• Set task:
Reproduce every one of the rows below verbatim, line for line.

BEGIN Task input

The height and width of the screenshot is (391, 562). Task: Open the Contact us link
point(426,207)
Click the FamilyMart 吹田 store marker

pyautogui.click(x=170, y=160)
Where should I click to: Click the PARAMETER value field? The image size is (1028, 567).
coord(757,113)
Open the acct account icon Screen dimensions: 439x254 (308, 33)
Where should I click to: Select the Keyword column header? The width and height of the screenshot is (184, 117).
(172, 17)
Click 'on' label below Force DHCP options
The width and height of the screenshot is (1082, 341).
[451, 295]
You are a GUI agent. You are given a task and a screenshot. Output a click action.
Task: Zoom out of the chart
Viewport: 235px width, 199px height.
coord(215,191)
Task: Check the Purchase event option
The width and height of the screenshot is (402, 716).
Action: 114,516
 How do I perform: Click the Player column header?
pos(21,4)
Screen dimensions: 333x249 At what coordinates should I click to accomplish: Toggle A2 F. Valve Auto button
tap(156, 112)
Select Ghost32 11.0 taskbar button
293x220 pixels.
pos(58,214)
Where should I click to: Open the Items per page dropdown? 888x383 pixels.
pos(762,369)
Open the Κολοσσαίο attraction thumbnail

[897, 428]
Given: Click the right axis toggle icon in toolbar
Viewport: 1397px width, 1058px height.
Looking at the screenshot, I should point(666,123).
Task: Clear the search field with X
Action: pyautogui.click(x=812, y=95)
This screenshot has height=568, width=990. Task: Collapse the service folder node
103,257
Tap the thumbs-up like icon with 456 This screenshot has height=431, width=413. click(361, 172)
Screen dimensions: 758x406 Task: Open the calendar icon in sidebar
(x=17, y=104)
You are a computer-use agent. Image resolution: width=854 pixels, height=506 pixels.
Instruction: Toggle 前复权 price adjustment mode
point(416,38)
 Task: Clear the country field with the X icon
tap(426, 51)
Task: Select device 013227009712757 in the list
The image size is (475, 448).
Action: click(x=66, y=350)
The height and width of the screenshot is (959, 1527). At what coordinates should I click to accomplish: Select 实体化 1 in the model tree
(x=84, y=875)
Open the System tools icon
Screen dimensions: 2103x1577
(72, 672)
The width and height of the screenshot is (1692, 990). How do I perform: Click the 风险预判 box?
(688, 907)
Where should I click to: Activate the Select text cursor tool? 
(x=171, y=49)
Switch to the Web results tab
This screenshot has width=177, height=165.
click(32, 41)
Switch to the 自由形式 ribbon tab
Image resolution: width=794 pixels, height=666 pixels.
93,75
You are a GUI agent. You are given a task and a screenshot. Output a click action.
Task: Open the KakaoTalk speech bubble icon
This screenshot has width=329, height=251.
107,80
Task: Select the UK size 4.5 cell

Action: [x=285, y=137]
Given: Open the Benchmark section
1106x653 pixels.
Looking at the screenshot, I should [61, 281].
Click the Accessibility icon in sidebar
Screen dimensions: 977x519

END Task input

• Written reply:
The height and width of the screenshot is (391, 562). Task: Open the Contact us link
point(426,207)
Click the FamilyMart 吹田 store marker

pyautogui.click(x=170, y=160)
Where should I click to: Click the PARAMETER value field? The image size is (1028, 567).
coord(757,113)
Open the acct account icon Screen dimensions: 439x254 (308, 33)
Where should I click to: Select the Keyword column header? The width and height of the screenshot is (184, 117).
(172, 17)
Click 'on' label below Force DHCP options
The width and height of the screenshot is (1082, 341).
[451, 295]
You are a GUI agent. You are given a task and a screenshot. Output a click action.
Task: Zoom out of the chart
Viewport: 235px width, 199px height.
coord(215,191)
Task: Check the Purchase event option
The width and height of the screenshot is (402, 716).
Action: 114,516
 How do I perform: Click the Player column header?
pos(21,4)
Screen dimensions: 333x249 At what coordinates should I click to accomplish: Toggle A2 F. Valve Auto button
tap(156, 112)
Select Ghost32 11.0 taskbar button
293x220 pixels.
pos(58,214)
Where should I click to: Open the Items per page dropdown? 888x383 pixels.
pos(762,369)
Open the Κολοσσαίο attraction thumbnail

[897, 428]
Given: Click the right axis toggle icon in toolbar
Viewport: 1397px width, 1058px height.
Looking at the screenshot, I should point(666,123).
Task: Clear the search field with X
Action: pyautogui.click(x=812, y=95)
This screenshot has height=568, width=990. Task: Collapse the service folder node
103,257
Tap the thumbs-up like icon with 456 This screenshot has height=431, width=413. click(361, 172)
Screen dimensions: 758x406 Task: Open the calendar icon in sidebar
(x=17, y=104)
You are a computer-use agent. Image resolution: width=854 pixels, height=506 pixels.
Instruction: Toggle 前复权 price adjustment mode
point(416,38)
 Task: Clear the country field with the X icon
tap(426, 51)
Task: Select device 013227009712757 in the list
The image size is (475, 448).
Action: click(x=66, y=350)
The height and width of the screenshot is (959, 1527). At what coordinates should I click to accomplish: Select 实体化 1 in the model tree
(x=84, y=875)
Open the System tools icon
Screen dimensions: 2103x1577
(72, 672)
The width and height of the screenshot is (1692, 990). How do I perform: Click the 风险预判 box?
(688, 907)
Where should I click to: Activate the Select text cursor tool? 
(x=171, y=49)
Switch to the Web results tab
This screenshot has width=177, height=165.
click(32, 41)
Switch to the 自由形式 ribbon tab
Image resolution: width=794 pixels, height=666 pixels.
93,75
You are a GUI agent. You are given a task and a screenshot. Output a click action.
Task: Open the KakaoTalk speech bubble icon
This screenshot has width=329, height=251.
107,80
Task: Select the UK size 4.5 cell

Action: [x=285, y=137]
Given: Open the Benchmark section
1106x653 pixels.
Looking at the screenshot, I should [61, 281].
Click the Accessibility icon in sidebar
Screen dimensions: 977x519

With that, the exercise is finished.